The task:
Please reproduce the entries from the line with "You are a computer-use agent. 322x430 pixels." up to and including the line with "coord(68,89)", leaving the pictures out of your answer.
Start Excerpted records
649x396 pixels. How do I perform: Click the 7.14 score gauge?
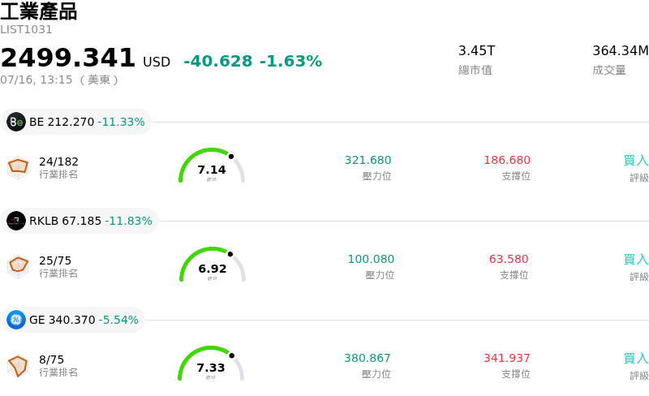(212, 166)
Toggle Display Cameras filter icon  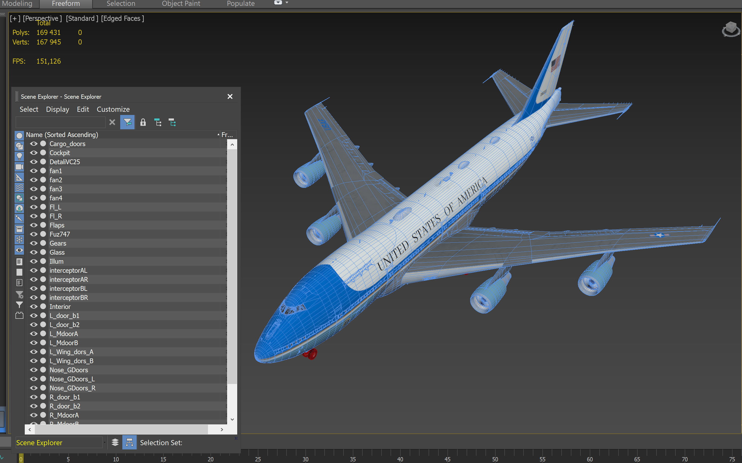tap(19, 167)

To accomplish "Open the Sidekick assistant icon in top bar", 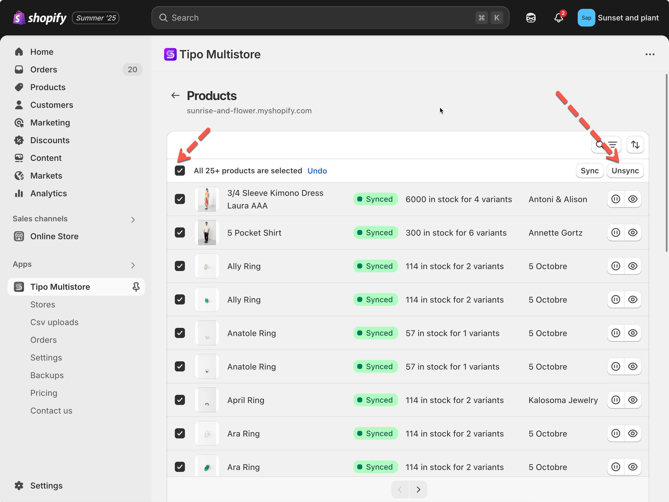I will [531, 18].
End Excerpted records
Start Excerpted records
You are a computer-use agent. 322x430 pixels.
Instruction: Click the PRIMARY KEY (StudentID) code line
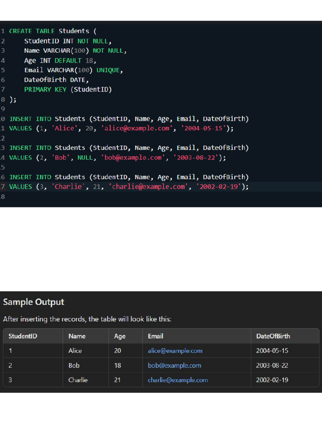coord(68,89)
End Excerpted records
Start Excerpted records
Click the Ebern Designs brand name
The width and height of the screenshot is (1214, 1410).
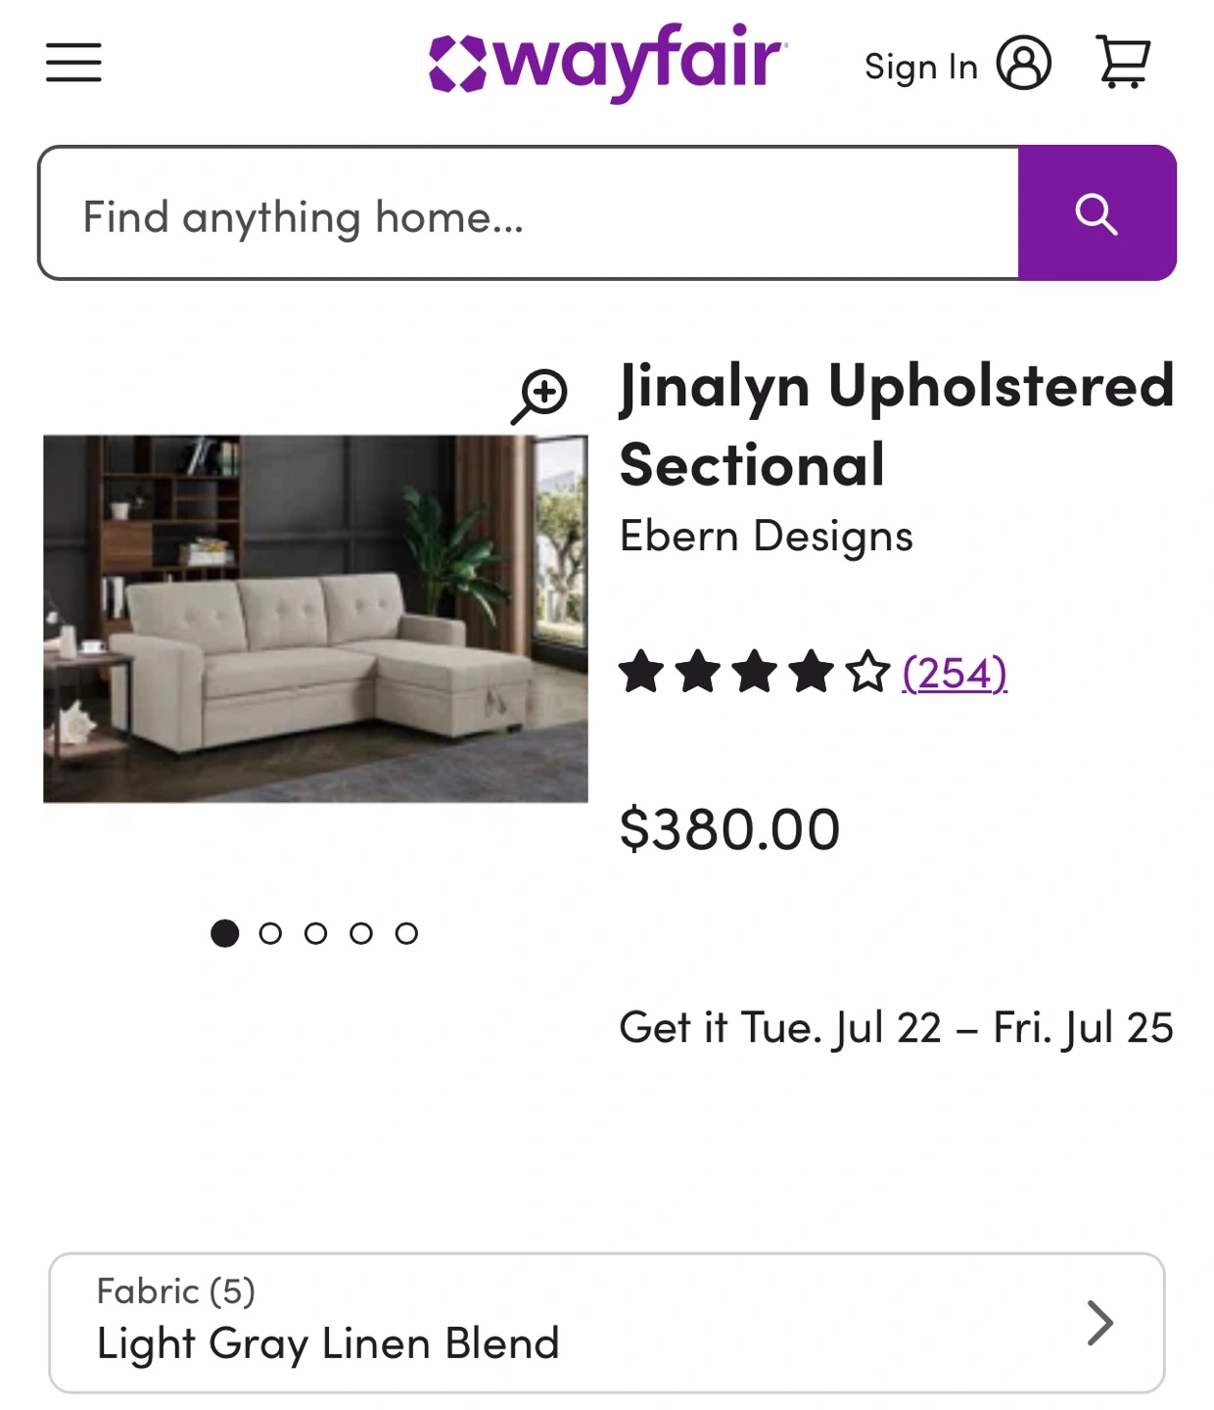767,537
End Excerpted records
Output for this exercise:
You are a computer-use agent. 322x430 pixels.
Instruction: Click the PRIMARY KEY (StudentID) code line
coord(68,89)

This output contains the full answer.